Rare earths miner fined before getting $840m govt loan

A rare earths project was fined for starting works early, weeks before receiving a government loan. (Neve Brissenden/AAP PHOTOS)

A mining company has been fined for breaching an environmental regulation weeks before receiving more than $800 million in government loans and grants.

Arafura Rare Earths was in February fined $16,500 for contravening the Environmental Protection and Biodiversity Act a year earlier, when the miner started preliminary work at the Nolans Project near Alice Springs prior to meeting its pre-commencement requirements.

Condition eight required Arafura to have appropriate environmental management plans in place and signed off by the minister before starting the project, a spokesperson for the Department of Climate Change, Energy, the Environment and Water said.

The management plans required for the rare earths project are for groundwater use, waste storage, impacts on local plants and animals and radiation protection.

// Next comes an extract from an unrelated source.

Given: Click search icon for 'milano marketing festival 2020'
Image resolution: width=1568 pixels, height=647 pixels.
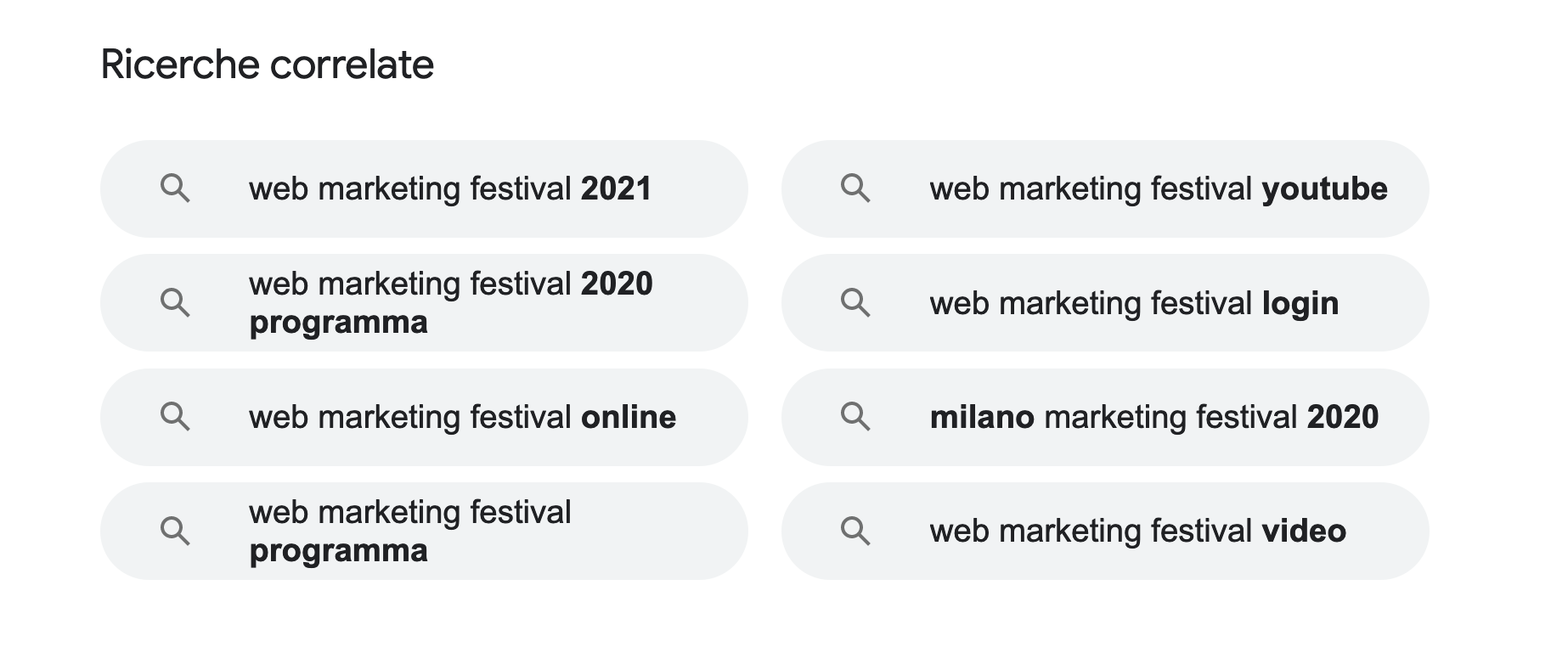Looking at the screenshot, I should 855,416.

The department would not confirm which plans were not approved when work started at the Nolans Project, but a statement from Arafura described the infringement as "procedural".

"There was no environmental impact as a result of the contravention," a company spokesperson told AAP.

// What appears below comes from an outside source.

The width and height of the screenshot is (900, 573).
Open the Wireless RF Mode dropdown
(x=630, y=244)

"Arafura staff and (department) officials worked closely to resolve misunderstandings in the lead-up to the issuance of the fine."

Arafura paid the fine to the department on March 1.

Resources Minister Madeleine King and Trade Minister Don Farrell travelled to the Northern Territory two weeks later to announce an $840 million taxpayer-funded loan to the company.

Electric car charging point
The rare earths project will produce key materials for making electric vehicles and wind turbines. (Joel Carrett/AAP PHOTOS)

Located 120km north of Alice Springs, the Gina Rinehart-backed Nolans project will produce the rare earths neodymium and praseodymium, or NdPr, which are used in electric vehicles, wind turbines and other green technology.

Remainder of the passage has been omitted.